Sunday, January 19, 2014

V.C. Andrews

The television network Lifetime recently released Flowers in the Attic, their small screen adaptation of the book by the same name.

V.C. Andrews and her Dollanganger series were the first adult books I remember reading. I was around  11 when my grandma loaned me her copies of:
Flowers In The Attic
Petals on the Wind
IfThere Be Thorns
Seeds of Yesterday.

 There would be one more book in the series, but I was alone for that one, as my grandma had become ill around that time. V.C. Andrews had her own health problems which meant that said final Dollanganger book, Garden of Shadows, was completed by a ghost writer.   I was young and there was no internet back then so I didn't realize that she had died or that her books would continue but would be written by another.

I'm not sure if my grandma just really trusted me to be mature or if she had not gotten around to reading the books herself.   They don't seem like most grandmother's choices for a kid not even out of elementary school yet.  Still, whether she knew what she was doing or not, my grandma got me hooked.  For a good decade or so I read any V.C. Andrews book that came out.  Even once I finally realized she had gone and they were written by someone else.  They stayed someone true to her style.  Enough for me to eat them up.

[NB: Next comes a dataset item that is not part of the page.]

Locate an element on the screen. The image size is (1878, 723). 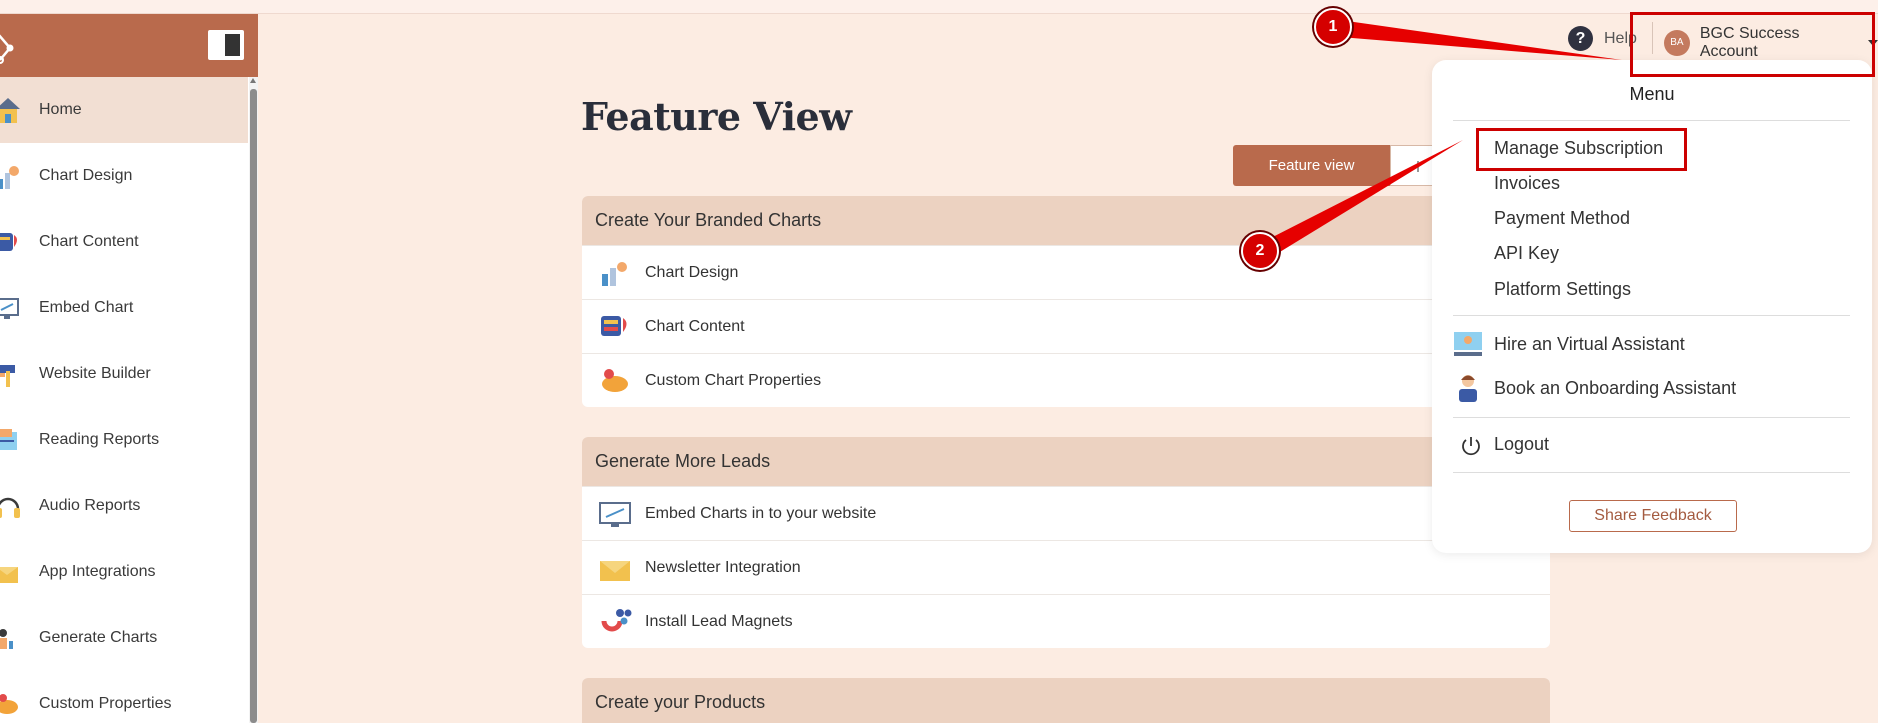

Eventually I just lost interest.  Nothing against the original author.  Not even any real issues with the ghost writer.   Maybe my interests changed.  Maybe the books didn't have the same feel as the earlier ones.

Then came news that Lifetime was producing the movie.  Flowers in the Attic had been adapted into a movie previously.  1987's Flowers in the Attic  was a flop.  Fans didn't like it.  General movie goers didn't flock to it.  Bad news for fans that it had gone so wrong since many of us had hoped that the whole series would become movies.  It seemed unlikely we'd ever see that.  With Lifetime it seems we might.

It makes me want to break out those old copies of the Flowers in the Attic series (no one I knew back in the day ever called it the Dollanganger series).  I think they're long gone.  There were read and read and read.  By me.  By friends.  I think by my grandma (that loaned turned into ownership as she told me to keep them).   Old mass market paperbacks don't hold up to much abuse.   Luckily for my Kindle, the  original V.C. Andrews series (Dollanganger) is the only one I feel I need to read and re-read.

However,  I did get one other V.C. Andrews book from my grandma, one that was not a part of any series, My Sweet Audrina.  That is the other V.C. Andrews book I have recommended to people over the years.